(The data begins)
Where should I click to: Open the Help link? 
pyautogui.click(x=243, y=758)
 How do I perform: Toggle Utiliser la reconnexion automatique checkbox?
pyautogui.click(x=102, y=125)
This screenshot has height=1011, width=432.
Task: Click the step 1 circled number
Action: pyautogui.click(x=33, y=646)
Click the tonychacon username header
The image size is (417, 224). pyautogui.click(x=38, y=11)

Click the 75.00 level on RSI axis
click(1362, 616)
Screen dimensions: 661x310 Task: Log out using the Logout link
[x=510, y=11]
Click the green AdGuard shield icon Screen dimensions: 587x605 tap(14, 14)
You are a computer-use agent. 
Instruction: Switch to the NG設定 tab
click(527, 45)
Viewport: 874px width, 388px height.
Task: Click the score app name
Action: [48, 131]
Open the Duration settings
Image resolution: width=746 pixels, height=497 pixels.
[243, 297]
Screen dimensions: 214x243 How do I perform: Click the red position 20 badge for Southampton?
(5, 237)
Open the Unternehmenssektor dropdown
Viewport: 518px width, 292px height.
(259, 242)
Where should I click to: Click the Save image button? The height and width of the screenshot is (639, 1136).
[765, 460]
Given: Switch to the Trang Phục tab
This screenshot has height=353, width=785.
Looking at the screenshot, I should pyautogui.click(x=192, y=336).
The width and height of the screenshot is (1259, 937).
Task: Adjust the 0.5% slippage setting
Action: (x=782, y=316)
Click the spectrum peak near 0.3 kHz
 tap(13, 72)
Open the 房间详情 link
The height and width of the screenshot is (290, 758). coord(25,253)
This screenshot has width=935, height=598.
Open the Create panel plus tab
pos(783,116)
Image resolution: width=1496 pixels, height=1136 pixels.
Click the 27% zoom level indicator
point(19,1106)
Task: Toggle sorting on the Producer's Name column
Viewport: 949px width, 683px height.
(The data ends)
• _Task to carry out_: Only the lines from the one containing "Where should I click to: Click" through the last line of the entries above should be copied, exactly as written.

• _Written answer_:
Where should I click to: Click the Save image button? The height and width of the screenshot is (639, 1136).
[765, 460]
Given: Switch to the Trang Phục tab
This screenshot has height=353, width=785.
Looking at the screenshot, I should pyautogui.click(x=192, y=336).
The width and height of the screenshot is (1259, 937).
Task: Adjust the 0.5% slippage setting
Action: (x=782, y=316)
Click the spectrum peak near 0.3 kHz
 tap(13, 72)
Open the 房间详情 link
The height and width of the screenshot is (290, 758). coord(25,253)
This screenshot has width=935, height=598.
Open the Create panel plus tab
pos(783,116)
Image resolution: width=1496 pixels, height=1136 pixels.
Click the 27% zoom level indicator
point(19,1106)
Task: Toggle sorting on the Producer's Name column
Viewport: 949px width, 683px height.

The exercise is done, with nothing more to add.